Hace más de 3 años que el colectivo de trabajadores temporales comenzó su lucha por la adquisición de los derechos que en 1999 estableció la Unión Europea a través de la Directiva 1999/70, acompañada de la formal queja a la Junta de Extremadura por el incumplimiento del Estatuto Básico del Empleado Público. En la primera se aboga por la estabilidad laboral de los ciudadanos y ciudadanas europeas y en el segundo queda establecida la imposibilidad de perpetuar las interinidades por un plazo superior a 3 años, así como la obligación de sacar anualmente a oposición las plazas ocupadas por el personal temporal. Desde PILTEx señalan que la primera lleva incumpliéndose 22 años y el segundo ha sido incumplido desde su aprobación.

En estos últimos tres años este personal asociado bajo las siglas de PILTEx, asesorados por diferentes abogados y apoyados por el sindicato USO, ha solicitado a la Junta de Extremadura la regularización de su situación a través de numerosas reuniones con el Presidente, Consejera, Directora General y miembros del propio Gobierno del PSOE.

PILTEx indica que desde el primer momento la negativa al reconocimiento de la Directiva Europea y al artículo diez, apartados uno y cuatro, del mencionado Estatuto ha sido rotunda. Así, las demandas de los trabajadores y trabajadoras de las diversas administraciones de lo que se ha convertido ya en una problemática nacional han llegado a la Comisión europea, quien investiga las actuaciones del Gobierno nacional y autonómico.

La presión ejercida desde Europa a través de la posible retirada de fondos llevó a la aprobación de la Ley 20/2021, BOE de 29 de diciembre pasado, que tiene como pretendido objeto el de solucionar la temporalidad abusiva en nuestro país.

PLTEx señala que «la Junta de Extremadura fiel a su propósito de quitarse de encima al mayor número de temporales posible, publicó descaradamente los días 21 y 22 del mismo mes el inicio de los procesos selectivos en los que se ofertan 871 plazas para la Administración General y 375 para el Servicio Extremeño de Salud.
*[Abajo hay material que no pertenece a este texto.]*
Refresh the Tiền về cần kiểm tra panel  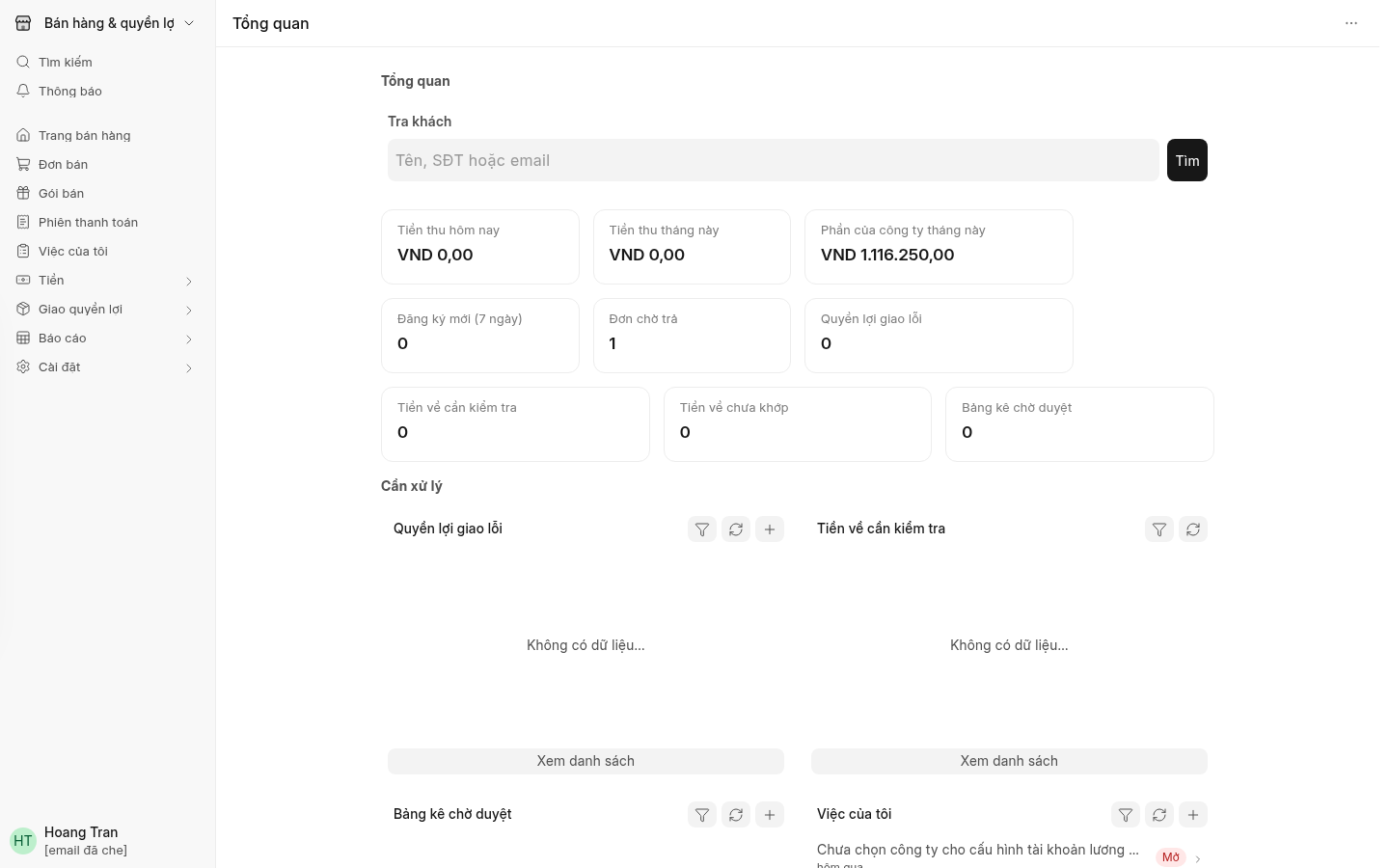tap(1193, 529)
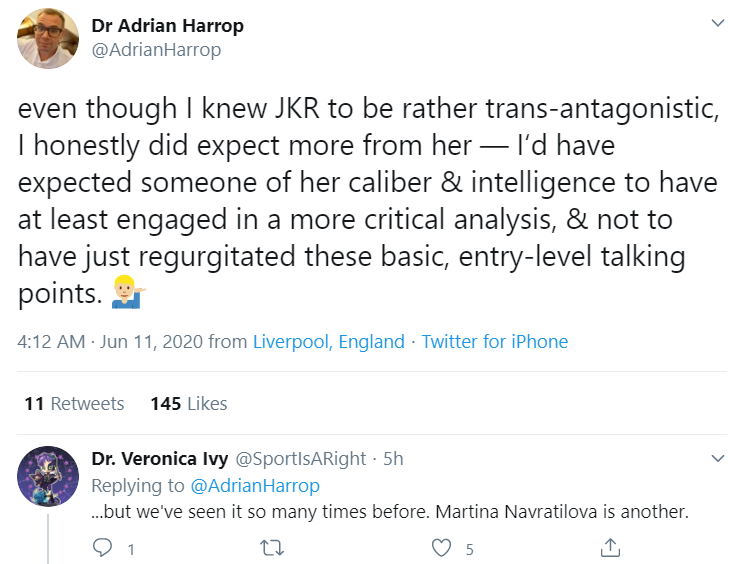Click the @AdrianHarrop handle under the author name

[x=156, y=50]
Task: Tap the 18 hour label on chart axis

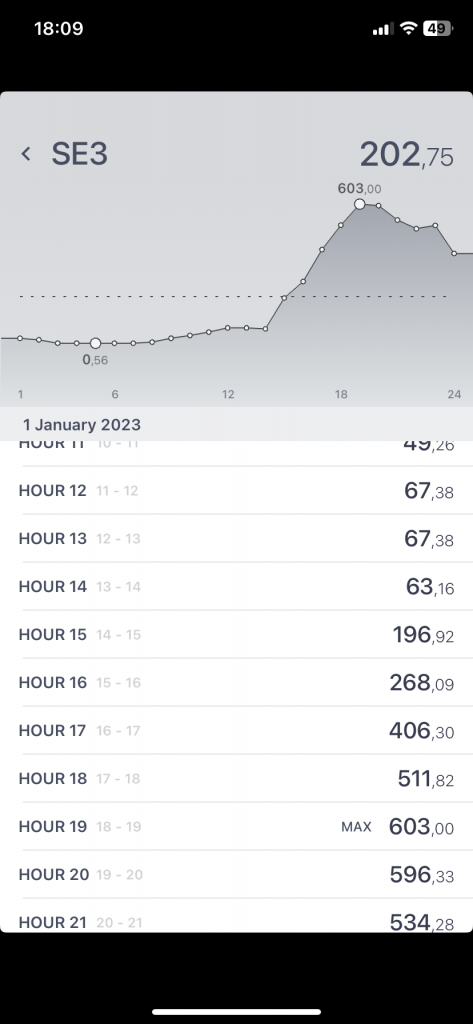Action: pyautogui.click(x=341, y=394)
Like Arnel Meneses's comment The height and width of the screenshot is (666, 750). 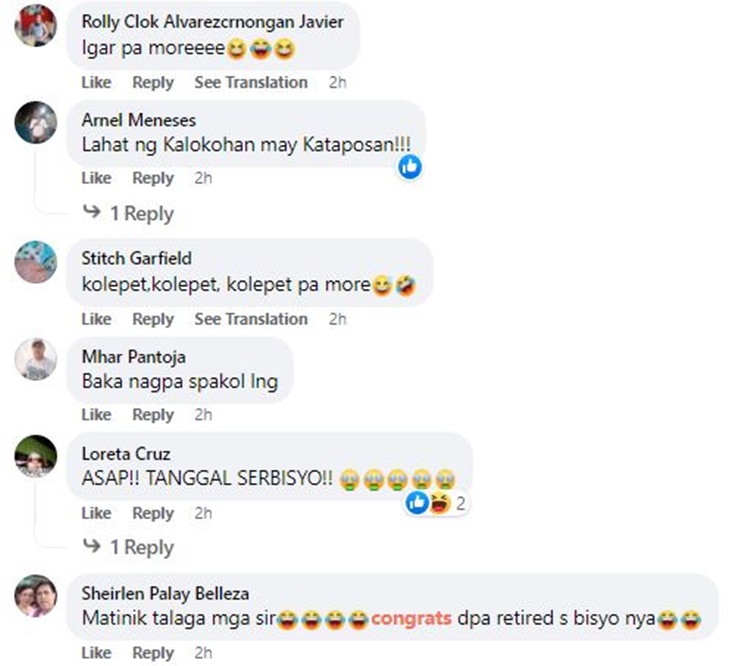click(96, 178)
La mayor oferta desde hace más de 10 años».

La asociación PILTEX ve este hecho como «una clara declaración de intenciones, un verdadero ajuste de cuentas para todos aquellos que han presentado oficialmente las reclamaciones ante la Administración y los juzgados. No entienden cómo la Administración regional, en una nueva huida hacia delante, pretende seguir con su plan, importándole poco o nada los elevados costes que las arcas públicas deberán desembolsar en concepto de la indemnización por cese que fue aprobada por el Real Decreto-ley 14/2021».
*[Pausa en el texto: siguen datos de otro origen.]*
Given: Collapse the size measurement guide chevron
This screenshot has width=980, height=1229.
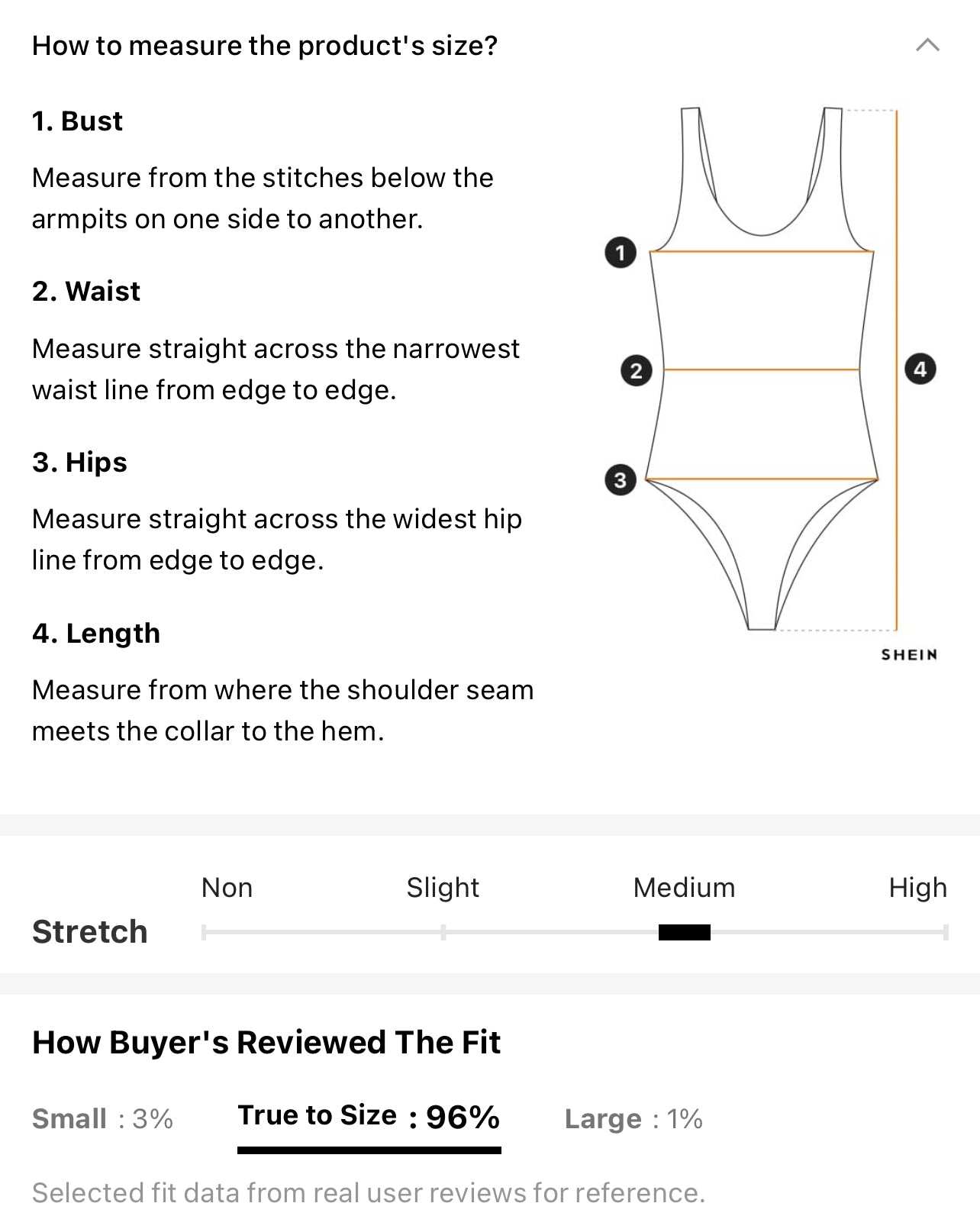Looking at the screenshot, I should coord(927,45).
“Estos costes – estiman desde la Asociación – siendo muy prudentes y tirando por lo bajo, costará al erario público extremeño la friolera de más de 16 millones de euros en indemnizaciones a quienes sean cesados en virtud de estas nuevas convocatorias. Unos costes que llegan en los precarios tiempos que todos conocemos. Y que parece que a nuestros dirigentes les importa poco, ya que saldrá del bolsillo de todos”.